La marca es lo que convierte a 147 establecimientos en una “cadena conocida” y no en 147 negocios locales aislados y desconectados los unos de los otros. Y esto, sin duda, tiene un valor. ¿Y cómo se genera este valor? Pues en comunicación hay dos elementos fundamentales que nos sirven para clasificar y si apuramos para valorar las diferentes marcas: Notoriedad y Posicionamiento. La notoriedad es el nivel de conocimiento que tiene una marca. ¿Cuántos consumidores la conocen? ¿Es esa marca la primera en la que piensa un consumidor dentro de su sector? Y el posicionamiento es la “imagen mental” que se forma el consumidor en su cabeza al ver esa marca. Es la suma de percepciones que un consumidor tiene y en estas percepciones todo suma: las experiencias vividas directamente, lo que nos transmite su imagen y su personal, lo que hemos oído sobre ella, el precio, los anuncios, etc.

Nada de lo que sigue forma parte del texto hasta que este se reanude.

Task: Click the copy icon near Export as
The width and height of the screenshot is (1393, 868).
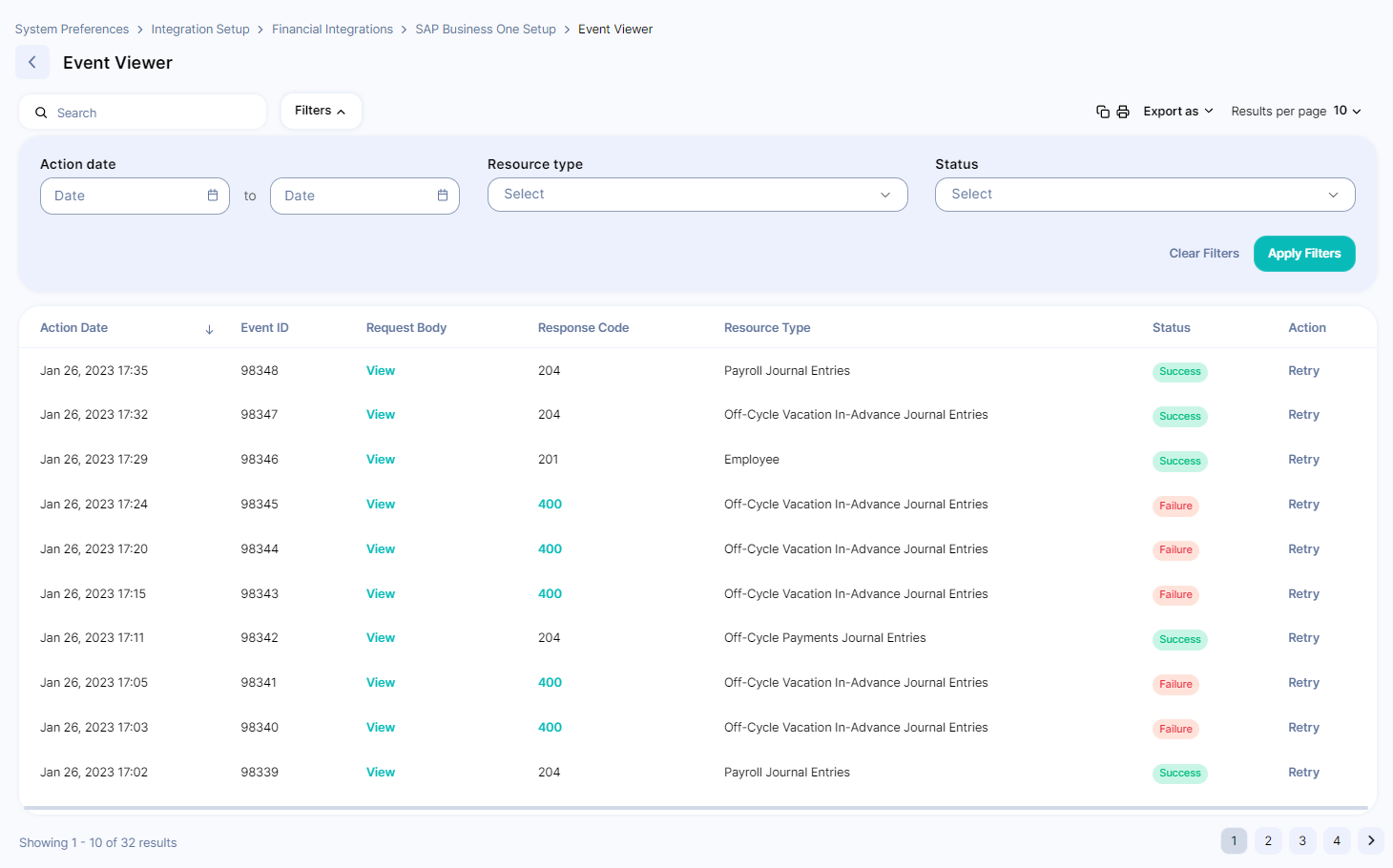Action: [1103, 112]
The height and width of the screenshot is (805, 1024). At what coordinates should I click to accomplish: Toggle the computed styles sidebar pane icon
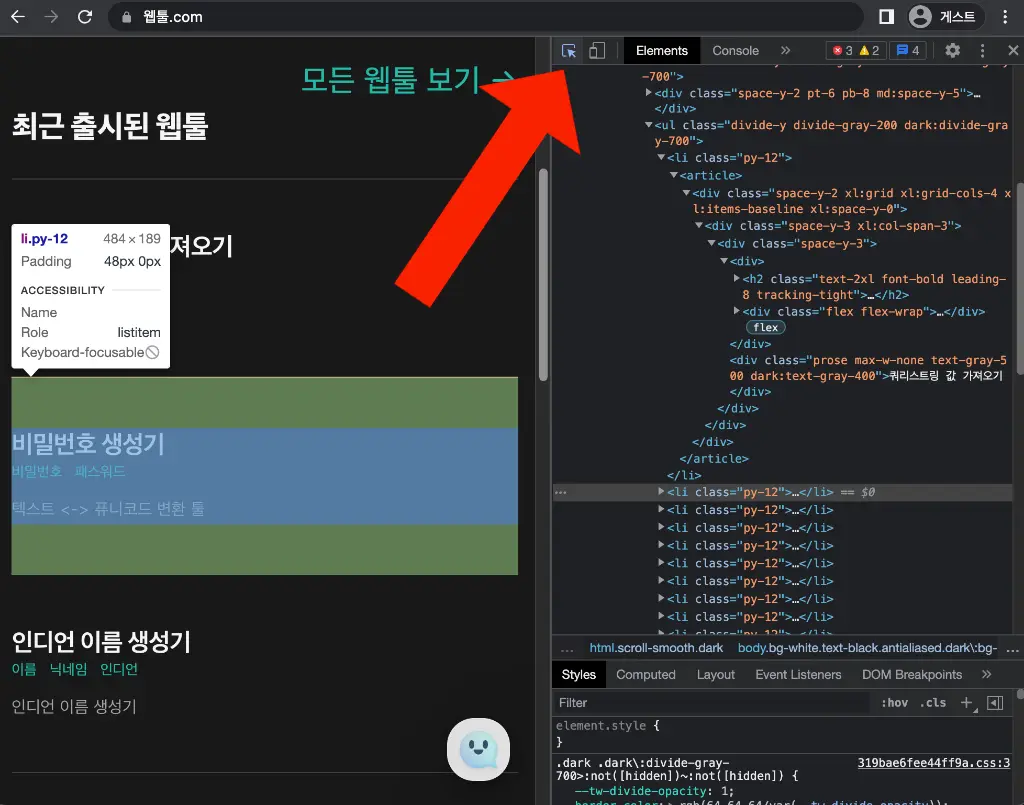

No es casual que la gran mayoría de franquiciadores cobren a sus franquiciados un canon o royalty de publicidad mensual que se invertirá en campañas de comunicación corporativa. Este canon suele ser un típico punto de conflicto entre franquiciadores y franquiciados… y bajo mi punto de vista, ¡no lo debería ser! Creo que, por lo general, es necesario que los franquiciados entiendan cuál es el valor de la comunicación y cómo repercute indiscutiblemente en su negocio; y que los franquiciadores sean más transparentes y didácticos con el destino de este canon. Así se conseguirá que los franquiciados sientan como suya la marca bajo la que operan y comprendan que hay que “alimentarla” con buenas campañas de comunicación.
En definitiva, si la marca ya es importante para cualquier empresa que se precie (no podemos decir lo contrario desde una agencia de comunicación), lo es aún más para una franquicia, que tiene el reto de cohesionar e implicar a todos sus franquiciados en un proyecto común para proyectar con claridad una identidad previamente definida y planificada. La marca es, sin duda, uno de los principales activos de las franquicias.